Running BE X-Impacts with Firenock Aero outserts. Like the guy above mentioned - you need a real epoxy. 5min stuff is garbage. A slow cure - slightly flexible system works best. I'm using 3M DP810 and it's a fantastic structural adhesive. Allows me to run higher FOC and thus far, have proven to be pretty tough. As this 3D season progresses, I will know better how this combination performs but thus far, pretty happy.

Toss in some 3/4" 8-32 set screws for some improved FOC.


----------



## azscorpion (Feb 12, 2010)

I shoot FMJ Deep SIx Injexions and can tell you that everyone comments on the penetration my arrows get.

That said, they are still easy to pull out of the target.


----------



## 1955 (Sep 22, 2009)

azscorpion said:


> I shoot FMJ Deep SIx Injexions and can tell you that everyone comments on the penetration my arrows get.
> 
> That said, they are still easy to pull out of the target.

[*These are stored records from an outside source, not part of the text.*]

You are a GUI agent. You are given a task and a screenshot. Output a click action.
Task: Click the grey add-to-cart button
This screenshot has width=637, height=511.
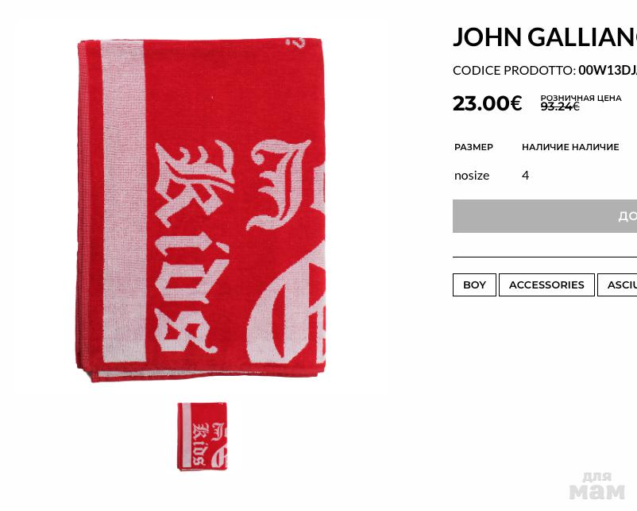[x=545, y=216]
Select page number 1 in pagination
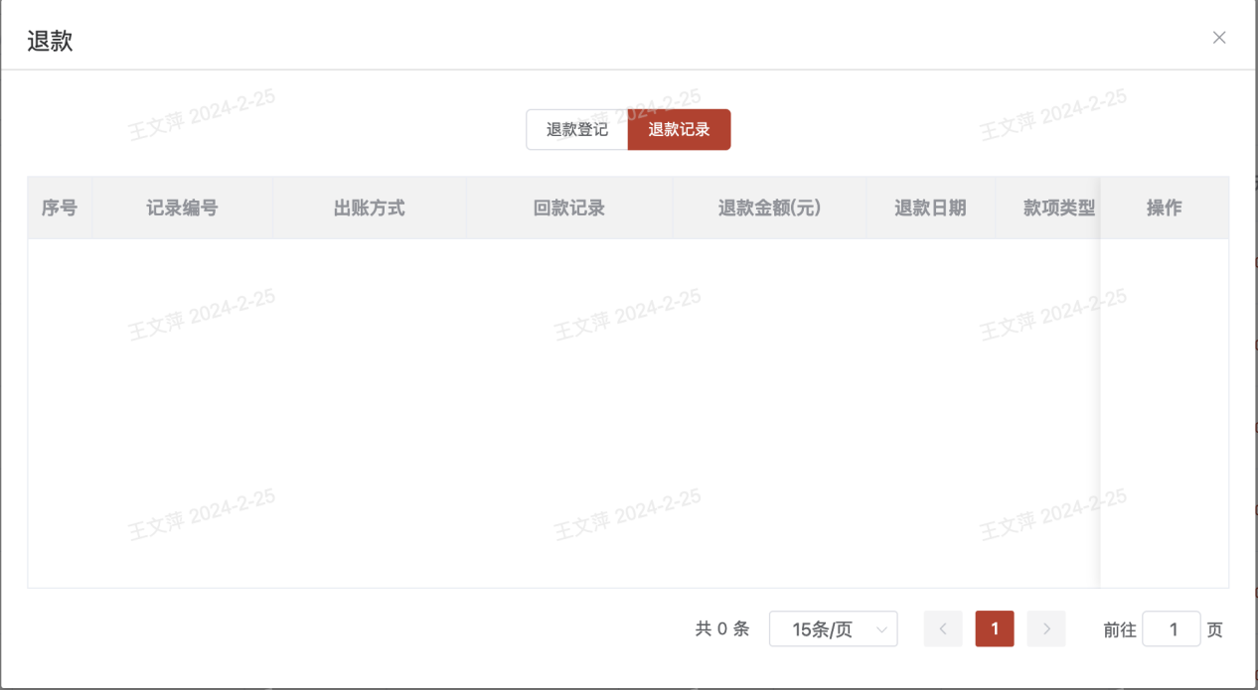Viewport: 1258px width, 690px height. [x=995, y=629]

These two statements to hand in hand. They get great penetration BECAUSE they have less surface area and the only drag is the broadhead itself!
And they're easier to pull for the same reason, less surface area to get gripped by the bale.


----------



## Bughalli (Feb 10, 2011)

I've been running Victory VAP V1's the past three years. I never liked the outserts and heard too many bad stories of them bending, so I've always used DeepSix inserts. They've worked great. Not a single issue.


----------



## canuck1056 (Sep 1, 2010)

I've just installed the Cleanshot lock and load 1/2 in 1/2 out insert in my deer crossing micro diameter arrows . So far I like better than anything else I've tried . Haven't lost one in a target yet . Don't know how tough they are as I haven't hit anything hard yet . It is nice not needing any glue to put them in . They would be very easy to take out and reuse if you break and arrow . Jury is still out though , like I siad just got them and still testing them .


----------



## JDUB007 (Jul 2, 2014)

canuck1056 said:


> I've just installed the Cleanshot lock and load 1/2 in 1/2 out insert in my deer crossing micro diameter arrows . So far I like better than anything else I've tried . Haven't lost one in a target yet . Don't know how tough they are as I haven't hit anything hard yet . It is nice not needing any glue to put them in . They would be very easy to take out and reuse if you break and arrow . Jury is still out though , like I siad just got them and still testing them .


Very interesting...I like the concept...hopefully they hold up. I may have to try a set of these.


----------



## HectorsCamp (Feb 19, 2015)

Itbvolks said:


> Running BE X-Impacts with Firenock Aero outserts. Like the guy above mentioned - you need a real epoxy. 5min stuff is garbage. A slow cure - slightly flexible system works best. I'm using 3M DP810 and it's a fantastic structural adhesive. Allows me to run higher FOC and thus far, have proven to be pretty tough. As this 3D season progresses, I will know better how this combination performs but thus far, pretty happy.
> 
> Toss in some 3/4" 8-32 set screws for some improved FOC.


Are you able to put set screws in the back of fire nocks?


----------



## KS Bow Hunter (Nov 22, 2013)

Shooting Easton Axis with the HIT insert and have had no issues...I have 3 plus dozen...had 4 dozen to start with but wrecked a few here and there...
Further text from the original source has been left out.